**Your goal:** Keyword search on "Windows": report each line of the records that contains it.

Collected data:
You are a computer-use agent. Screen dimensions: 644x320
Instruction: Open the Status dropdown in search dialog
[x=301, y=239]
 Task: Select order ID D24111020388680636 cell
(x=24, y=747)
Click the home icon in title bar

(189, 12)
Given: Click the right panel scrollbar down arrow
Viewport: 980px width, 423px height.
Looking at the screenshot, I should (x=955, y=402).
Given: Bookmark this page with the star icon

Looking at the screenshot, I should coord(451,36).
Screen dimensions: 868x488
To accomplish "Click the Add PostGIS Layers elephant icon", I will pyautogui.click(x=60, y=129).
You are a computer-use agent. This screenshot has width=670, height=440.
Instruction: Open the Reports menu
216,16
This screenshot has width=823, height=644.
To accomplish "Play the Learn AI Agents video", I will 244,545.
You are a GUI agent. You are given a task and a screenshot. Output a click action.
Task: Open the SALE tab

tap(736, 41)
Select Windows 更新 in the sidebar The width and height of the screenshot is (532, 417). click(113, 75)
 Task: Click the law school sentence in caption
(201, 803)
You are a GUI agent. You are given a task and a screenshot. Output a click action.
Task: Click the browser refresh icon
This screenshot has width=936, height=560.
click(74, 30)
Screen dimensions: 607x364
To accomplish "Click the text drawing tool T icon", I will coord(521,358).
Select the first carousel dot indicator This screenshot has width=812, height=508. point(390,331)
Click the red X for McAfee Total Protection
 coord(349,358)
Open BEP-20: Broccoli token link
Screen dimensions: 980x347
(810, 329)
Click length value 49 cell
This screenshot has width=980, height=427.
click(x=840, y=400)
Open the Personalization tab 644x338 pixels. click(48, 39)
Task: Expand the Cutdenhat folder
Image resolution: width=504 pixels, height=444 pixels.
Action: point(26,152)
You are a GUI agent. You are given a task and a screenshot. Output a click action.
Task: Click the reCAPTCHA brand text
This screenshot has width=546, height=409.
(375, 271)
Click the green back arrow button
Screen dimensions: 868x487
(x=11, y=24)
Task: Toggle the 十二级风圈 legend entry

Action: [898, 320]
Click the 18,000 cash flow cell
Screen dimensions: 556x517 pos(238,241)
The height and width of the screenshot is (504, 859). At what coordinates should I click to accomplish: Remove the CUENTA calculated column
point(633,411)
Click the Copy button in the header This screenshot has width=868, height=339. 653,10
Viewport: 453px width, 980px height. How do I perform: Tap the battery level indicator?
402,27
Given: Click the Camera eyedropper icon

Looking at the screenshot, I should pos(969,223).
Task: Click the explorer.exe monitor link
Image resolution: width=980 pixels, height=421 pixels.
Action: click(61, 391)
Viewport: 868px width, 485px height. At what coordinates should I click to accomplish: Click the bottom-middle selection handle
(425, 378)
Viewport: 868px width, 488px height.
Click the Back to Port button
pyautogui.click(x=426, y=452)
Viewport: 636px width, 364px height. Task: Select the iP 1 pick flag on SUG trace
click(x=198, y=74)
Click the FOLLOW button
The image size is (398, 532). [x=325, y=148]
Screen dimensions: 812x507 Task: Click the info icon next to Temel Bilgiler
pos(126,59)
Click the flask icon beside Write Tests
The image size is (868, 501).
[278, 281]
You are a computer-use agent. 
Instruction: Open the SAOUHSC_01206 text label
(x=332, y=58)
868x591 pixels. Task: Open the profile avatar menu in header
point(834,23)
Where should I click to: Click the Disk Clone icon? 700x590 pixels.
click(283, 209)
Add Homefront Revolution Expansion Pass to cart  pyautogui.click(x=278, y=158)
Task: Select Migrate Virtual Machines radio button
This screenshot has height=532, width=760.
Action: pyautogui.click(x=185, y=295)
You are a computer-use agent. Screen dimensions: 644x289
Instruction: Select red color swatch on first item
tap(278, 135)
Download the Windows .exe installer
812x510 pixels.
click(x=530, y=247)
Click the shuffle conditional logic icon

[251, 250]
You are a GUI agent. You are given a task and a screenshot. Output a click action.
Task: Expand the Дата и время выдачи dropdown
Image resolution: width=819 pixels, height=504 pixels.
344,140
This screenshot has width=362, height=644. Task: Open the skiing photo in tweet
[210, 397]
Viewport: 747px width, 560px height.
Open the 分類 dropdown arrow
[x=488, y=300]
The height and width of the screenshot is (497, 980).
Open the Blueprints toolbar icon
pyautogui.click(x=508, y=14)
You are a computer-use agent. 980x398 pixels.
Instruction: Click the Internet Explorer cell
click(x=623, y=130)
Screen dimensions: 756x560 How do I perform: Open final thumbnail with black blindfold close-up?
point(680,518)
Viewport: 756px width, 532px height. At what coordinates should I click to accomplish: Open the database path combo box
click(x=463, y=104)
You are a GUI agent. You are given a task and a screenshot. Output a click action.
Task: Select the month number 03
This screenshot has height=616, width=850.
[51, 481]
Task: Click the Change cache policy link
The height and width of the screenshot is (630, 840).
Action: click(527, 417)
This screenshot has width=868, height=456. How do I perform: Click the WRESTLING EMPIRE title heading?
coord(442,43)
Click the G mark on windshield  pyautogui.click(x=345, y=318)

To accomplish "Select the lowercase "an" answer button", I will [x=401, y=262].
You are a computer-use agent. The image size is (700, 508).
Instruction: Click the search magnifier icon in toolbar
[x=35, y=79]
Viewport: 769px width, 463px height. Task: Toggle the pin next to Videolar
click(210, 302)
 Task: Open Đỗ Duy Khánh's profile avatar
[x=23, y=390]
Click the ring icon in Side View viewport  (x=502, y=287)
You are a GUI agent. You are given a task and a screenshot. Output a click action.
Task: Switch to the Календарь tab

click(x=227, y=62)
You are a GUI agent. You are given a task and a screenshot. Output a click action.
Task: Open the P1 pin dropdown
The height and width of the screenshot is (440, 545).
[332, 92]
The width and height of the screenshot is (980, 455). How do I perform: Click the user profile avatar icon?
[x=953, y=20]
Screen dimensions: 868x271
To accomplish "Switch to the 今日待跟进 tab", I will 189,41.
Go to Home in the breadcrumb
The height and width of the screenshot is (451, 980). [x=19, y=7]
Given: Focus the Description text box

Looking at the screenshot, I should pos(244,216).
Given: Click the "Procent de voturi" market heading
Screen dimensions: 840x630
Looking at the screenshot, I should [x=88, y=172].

**Response to the task:**
Select Windows 更新 in the sidebar The width and height of the screenshot is (532, 417). click(113, 75)
Download the Windows .exe installer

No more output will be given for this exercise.